6. Limit what you borrow. “Living on credit cards and loans won’t make you rich,” writes Schroeder. Sure, leverage can get you into a home or a new car, but too much debt is one of the biggest drags on your financial well-being.

6. 要限制自己借钱的数量。史诺德写过“靠信用卡和贷款度日是不会变成富翁的。” 当然,用点儿小技巧是可以帮你买个房子、或者一辆新车,但是过多的借贷却会打破你的财政平衡。

7. Be persistent. If you know what you’re doing is important and right, stick to it. Doggedly pursue your goals. Learn to “fail forward”.
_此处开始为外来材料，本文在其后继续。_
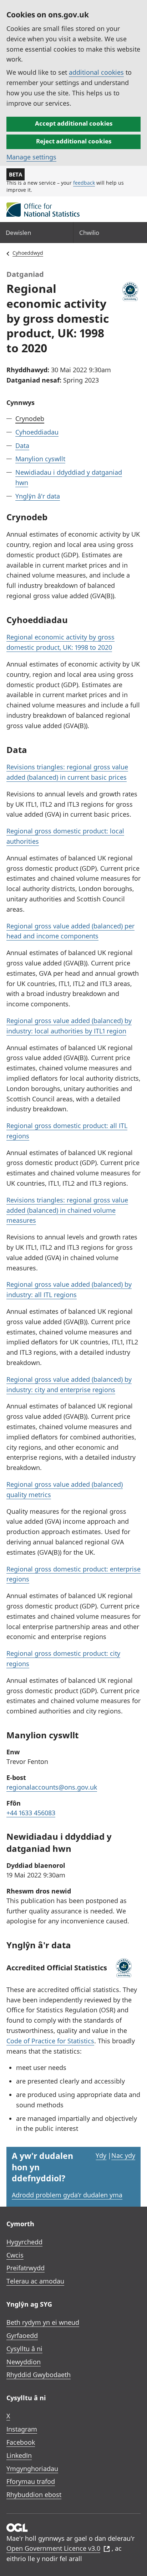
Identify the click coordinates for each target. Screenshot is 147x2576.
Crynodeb (29, 418)
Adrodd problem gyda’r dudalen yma (67, 2195)
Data (22, 445)
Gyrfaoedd (22, 2335)
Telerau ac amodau (35, 2281)
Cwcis (15, 2255)
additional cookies (96, 72)
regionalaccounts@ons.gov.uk (51, 1787)
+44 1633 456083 (30, 1812)
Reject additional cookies (73, 141)
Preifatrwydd (25, 2268)
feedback (84, 182)
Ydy (101, 2155)
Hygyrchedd (24, 2242)
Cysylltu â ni (24, 2348)
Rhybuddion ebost (33, 2494)
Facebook (20, 2442)
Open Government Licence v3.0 (53, 2548)
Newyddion (23, 2362)
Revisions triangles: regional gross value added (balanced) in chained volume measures (67, 1210)
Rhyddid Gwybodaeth (38, 2374)
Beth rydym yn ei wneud (42, 2322)
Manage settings (31, 157)
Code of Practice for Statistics (50, 2041)
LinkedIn (19, 2455)
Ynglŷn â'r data (37, 496)
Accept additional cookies (73, 123)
7. 要坚持。如果你知道你做的事是重要且正确的,那就要坚持下去。顽强地追逐自己的目标。要学会“向前摔跤”。(小编注:即,要从每次错误中汲取教训)

8. Know when to quit. The other day, I wrote about the danger of the sunk-cost fallacy. Just because you’ve already paid $10 to see Indiana Jones and the Kingdom of the Crystal Skull, doesn’t mean you should sit through to the end. Be willing to cut your losses and walk away.

8. 要知道什么时候该退出。我曾经写到过沉没成本谬论的危险性。就因为你已经付了十块钱去看夺宝奇兵4,不代表你就非要看完它。要乐于割肉、闪人。

沪江小编注:什么是沉没成本(sunk cost)?

在经济学和商业决策制定过程中会用到“沉没成本”(sunk cost)的概念,代指已经付出且不可收回的成本。沉没成本常用来和可变成本作比较,可变成本可以被改变,而沉没成本则不能被改变。在微观经济学理论中,做决策时仅需要考虑可变成本。如果同时考虑到沉没成本(这被微观经济学理论认为是错误的),那结论就不是纯粹基于事物的价值作出的。 相关解释举例来说,如果你预订了一张电影票,已经付了票款且假设不能退票。此时你付的价钱已经不能收回,就算你不看电影钱也收不回来,电影票的价钱算作你的沉没成本。

9. Assess the risks. “Asking yourself ‘and then what?’ can help you see all of the possible consequences when you’re struggling to make a decision — and can guide you to the smartest choice.”

9. 评估风险。做决定前先问问自己“结果是什么?”,这能帮助你在纠结着要做决定时看清楚所有可能发生的后果,并能指引你做出最明智的抉择。

10. Know what success really means. Success is different for each of us. Find what it is that brings meaning to your life, what makes each day important. Make this your focus. Buffett says: “When you get to my age, you’ll measure your success in life by how many of the people you want to have love you actually do love you. That’s the ultimate test of how you’ve lived your life.”

10. 懂得什么才是真正的成功?对我们每个人而言成功的定义都不同。找到那个对你生命真正有意义的、会对每一天都有影响的。专注其中。巴菲特说:“当你到了我这个年纪,你会重新评估你的成功,你会在乎那些你想爱的人是不是真的爱你,这是对你一生过得如何的终极检验。”